Provided data
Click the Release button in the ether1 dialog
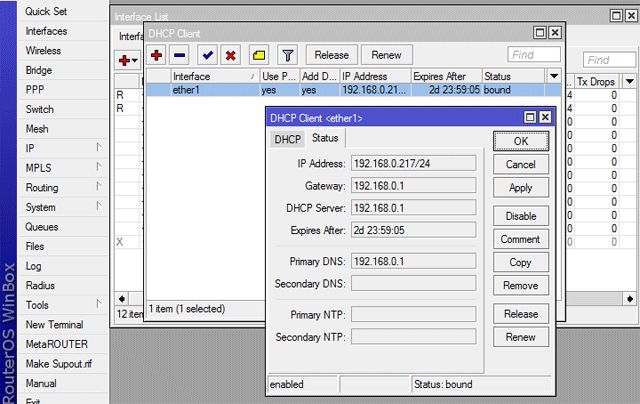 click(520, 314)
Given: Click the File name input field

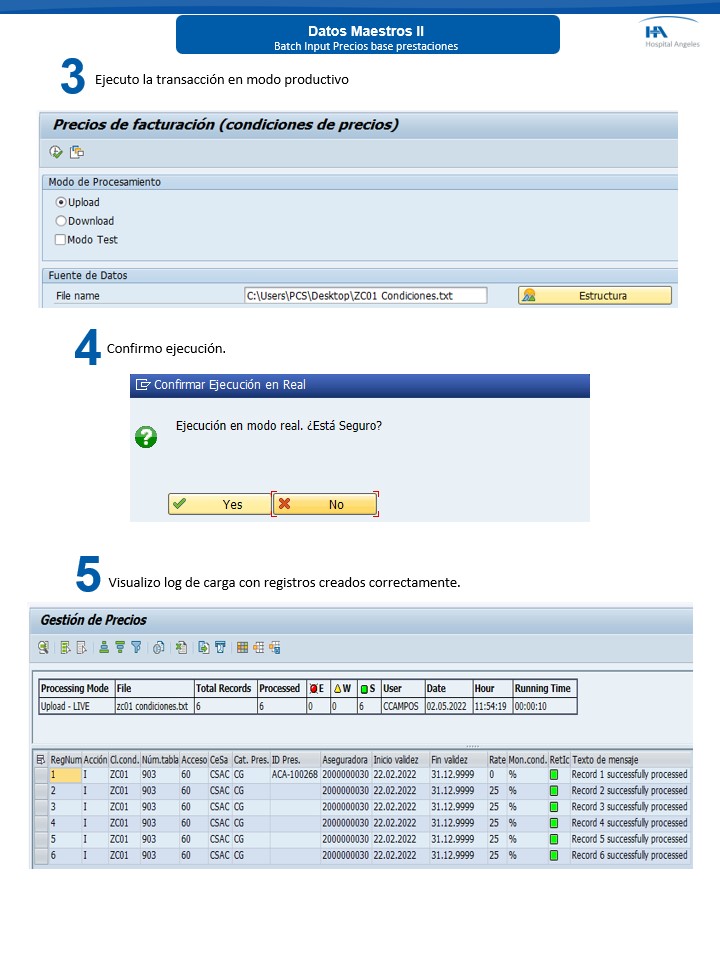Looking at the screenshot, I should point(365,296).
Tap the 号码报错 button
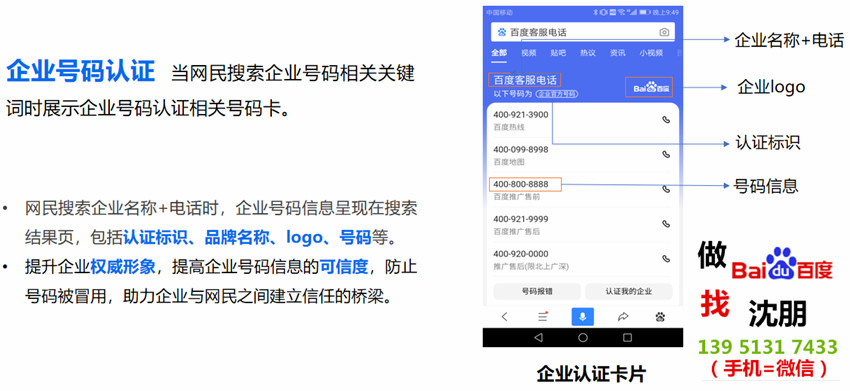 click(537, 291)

* * *

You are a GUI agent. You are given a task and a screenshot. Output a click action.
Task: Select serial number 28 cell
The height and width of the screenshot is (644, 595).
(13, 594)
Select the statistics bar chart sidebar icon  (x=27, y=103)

Problem to solve
Return only the stretch of the material above from the line holding "The height and" through the line holding "Select the statistics", copied exactly.

Response below
The height and width of the screenshot is (644, 595).
(13, 594)
Select the statistics bar chart sidebar icon  (x=27, y=103)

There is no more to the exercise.